Why is this important: Researchers continue to find new ways to leverage artificial intelligence and machine learning capabilities as technologies evolve. Earlier this week, Google scientists announced the creation of Transframer, a new framework with the ability to generate short videos based on singular image inputs. The new technology could one day augment traditional rendering solutions, allowing developers to create virtual environments based on machine learning capabilities.
The name of the new framework (and, in some ways, the concept) are a nod to another AI-based model known as Transformer. Originally introduced in 2017, Transformer is a new neural network architecture capable of generating text by modeling and comparing other words in a sentence. The model has since been included in standard deep learning frameworks such as TensorFlow and PyTorch.
Just as Transformer uses language to predict potential outputs, Transframer uses context images with similar attributes in conjunction with a query annotation to create short videos.

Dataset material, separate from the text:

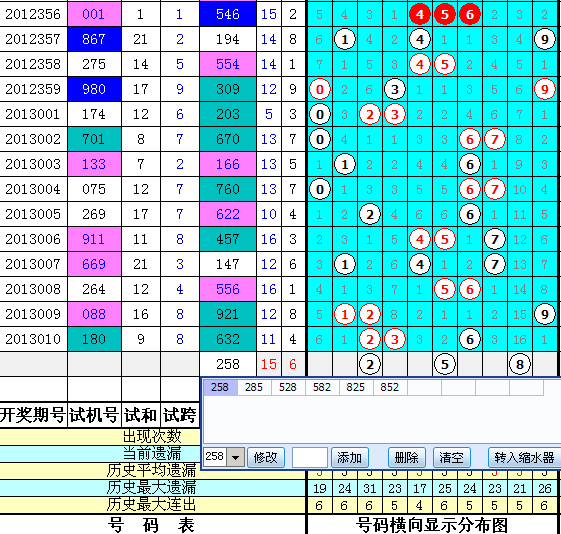Click the 试机号 column header

click(x=94, y=415)
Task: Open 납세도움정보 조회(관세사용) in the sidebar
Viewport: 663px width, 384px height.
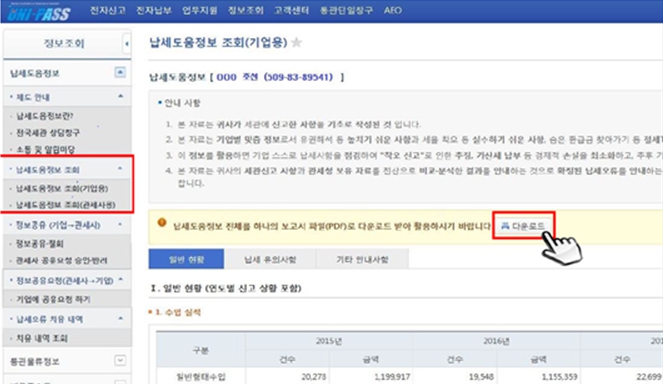Action: pos(66,205)
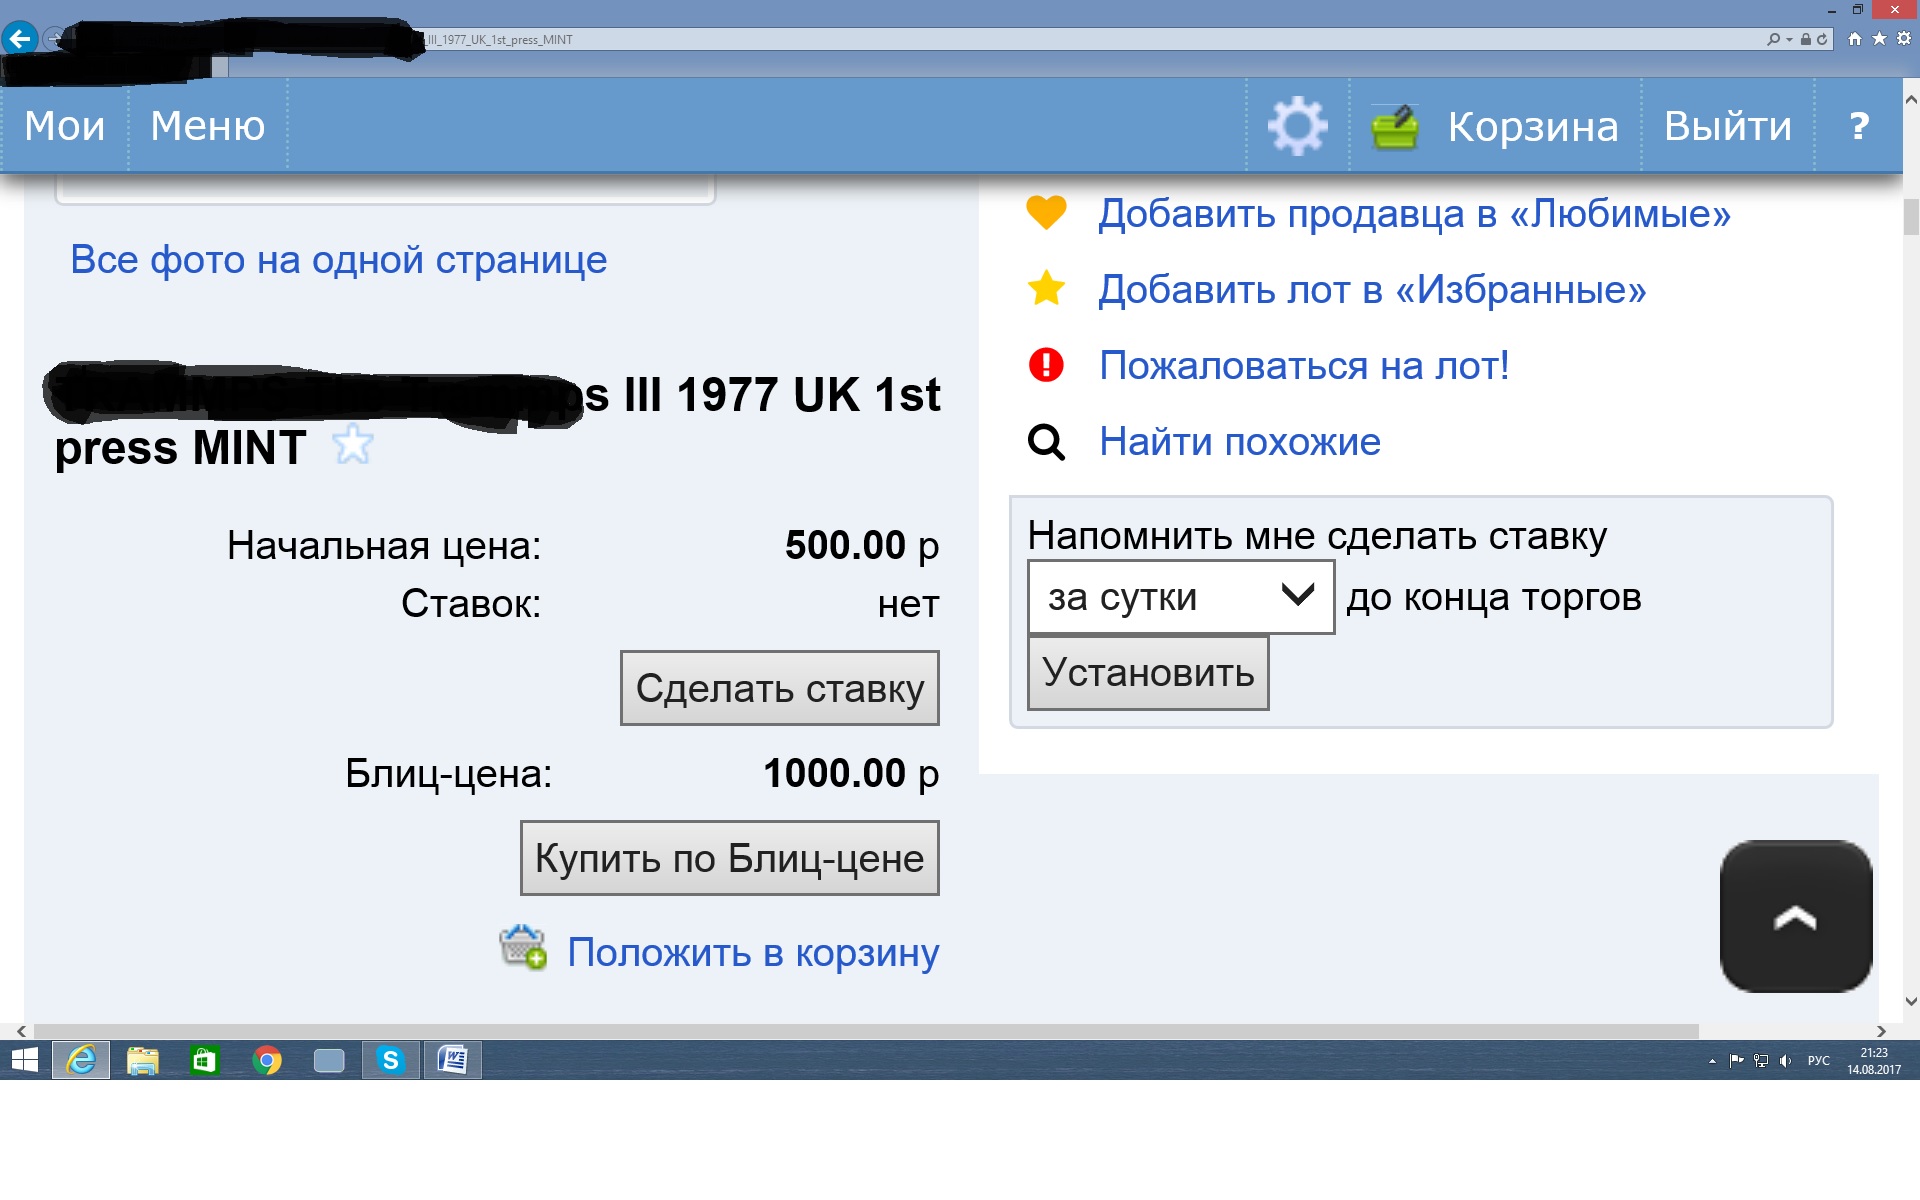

The resulting videos move around the target image and view accurate perspectives despite the lack of geometric data in the original image inputs.
Transframer is a general-purpose generative framework that can handle many image and video tasks in a probabilistic framework. New work shows it excels at video prediction and view synthesis, and can generate 30-second videos from a single frame: https://t.co/wX3nrrYEEa 1/ pic.twitter.com/gQk6f9nZyg
— DeepMind (@DeepMind) August 15, 2022
The new technology, demonstrated using Google’s DeepMind AI platform, works by analyzing a single photo context image to obtain key pieces of image data and generate additional images. During this analysis, the system identifies the framing of the image, which in turn helps the system predict the environment of the image.

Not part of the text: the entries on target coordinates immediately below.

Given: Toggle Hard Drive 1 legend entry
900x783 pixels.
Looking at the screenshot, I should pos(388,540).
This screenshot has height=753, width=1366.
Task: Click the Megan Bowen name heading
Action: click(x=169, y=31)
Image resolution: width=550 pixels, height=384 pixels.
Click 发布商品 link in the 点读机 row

Pop-up images are then used to predict how an image would appear from different angles. The prediction models the probability of additional image frames based on data, annotations, and any other information available from the context frames.

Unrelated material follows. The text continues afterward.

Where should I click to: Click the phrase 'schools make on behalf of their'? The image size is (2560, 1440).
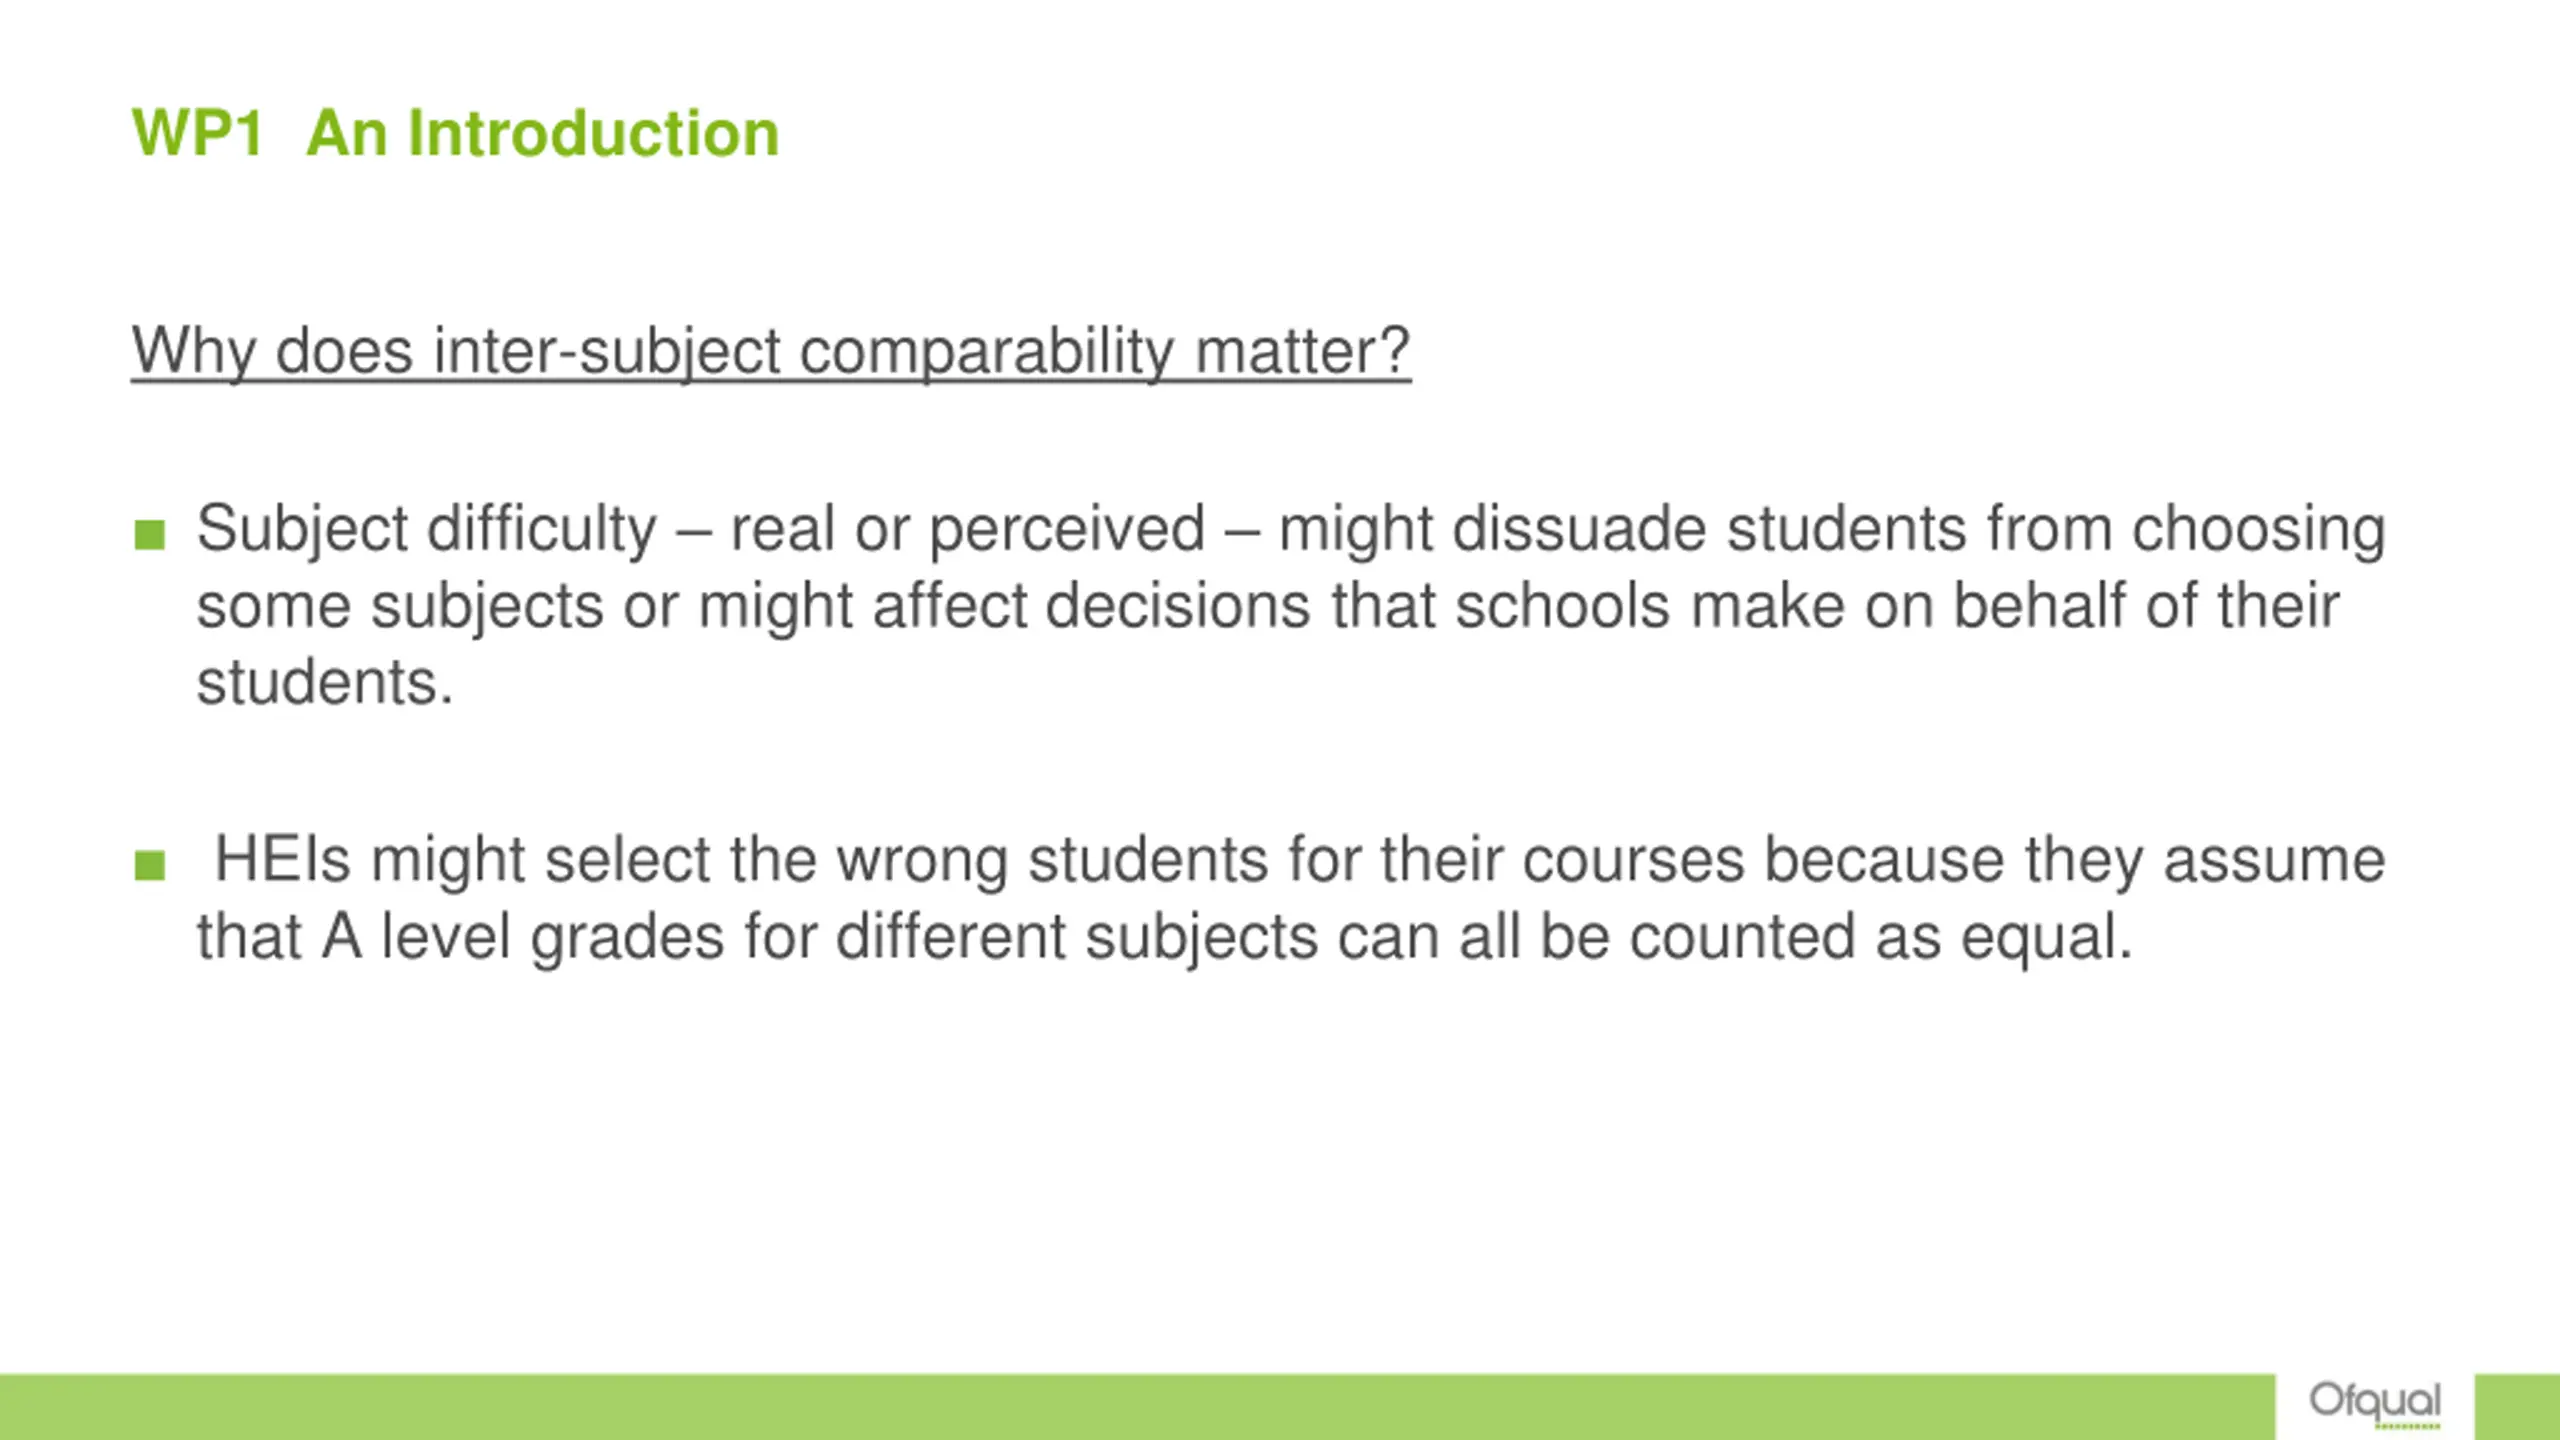(x=1897, y=607)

The framework marks a milestone in video technology by providing the ability to generate reasonably accurate video based on a very limited set of data. Transframer tasks have also shown extremely promising results on other video-related tasks and benchmarks such as semantic segmentation, image classification, and optical flow predictions.
The implications for video-based industries, such as game development, could be potentially huge. Today’s game development environments rely on basic rendering techniques such as shading, texture mapping, depth of field, and ray tracing. Technologies such as Transframer have the potential to offer developers a whole new development path by using AI and machine learning to build their environments while reducing the time, resources and effort required to create them.